▶ **GOAL**: In the theatre review below, which two plays make up the first season of The Bridge Project?

Theatre Review (London): The Bridge Project, Season 1: The Winter's Tale and The Cherry Orchard

Part of: StageMage

It can be tough, in these mid-crunch days, to sympathise with actors when they talk about how hard and frightening their work is. Ethan Hawke comments in the program notes for The Bridge Project:

What if it doesn’t work? What if it’s terrible and we have to take them around the world? I thought, that would be really awful! Now we’ve got to fly to Singapore, now to Madrid.
It’s a hard-knock life when you’re condemned to spend three years on six of the world’s great plays, touring the world with film stars, stage greats, and an Oscar winning director in a company made up half of British and half of American actors. The first season, now at the Old Vic, consists of The Winter’s Tale and The Cherry Orchard running in repertory.

▶ **GIVEN MATERIAL**:
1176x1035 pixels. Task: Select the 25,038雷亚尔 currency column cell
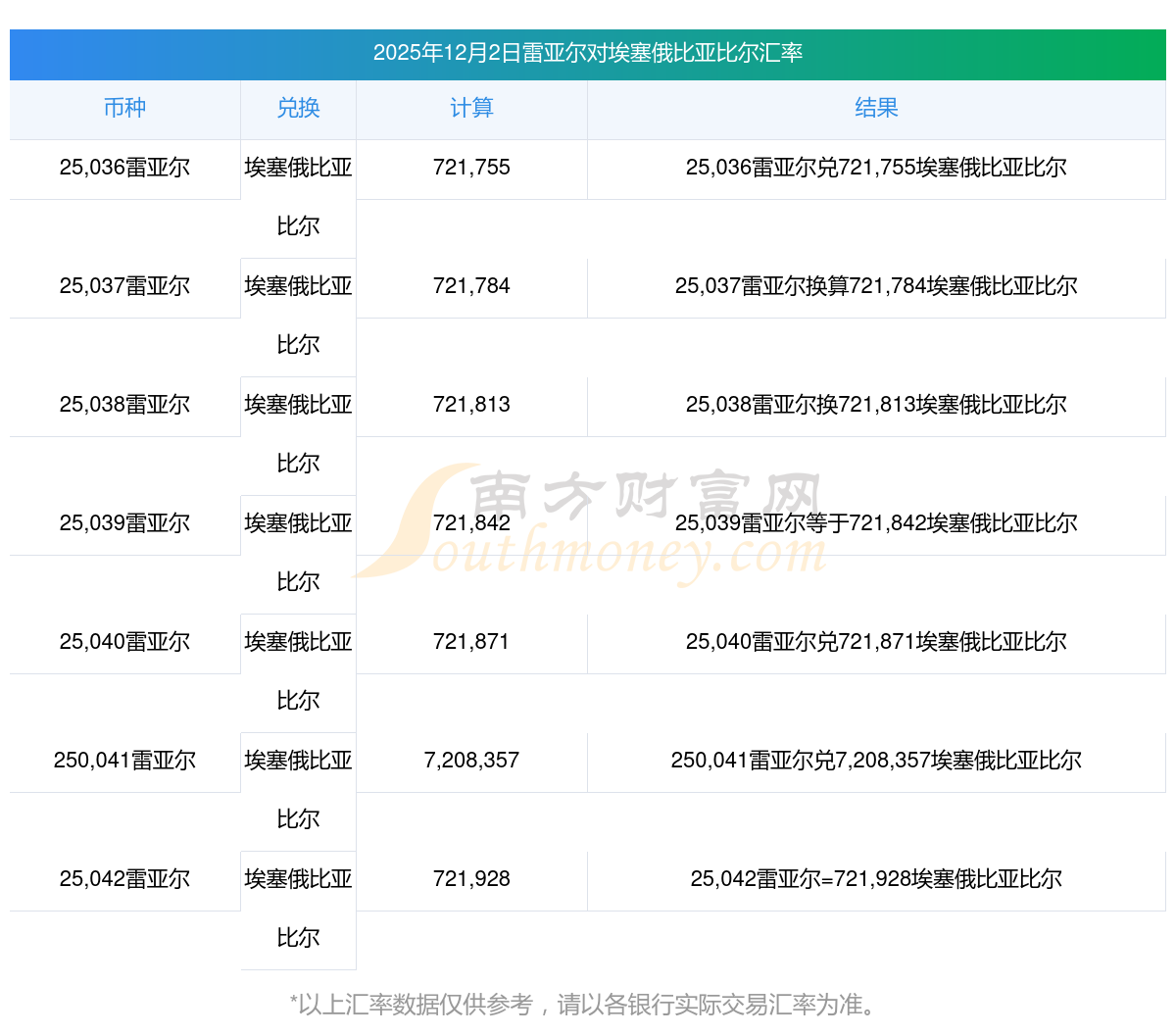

▶ **THE ANSWER**: The Winter's Tale and The Cherry Orchard.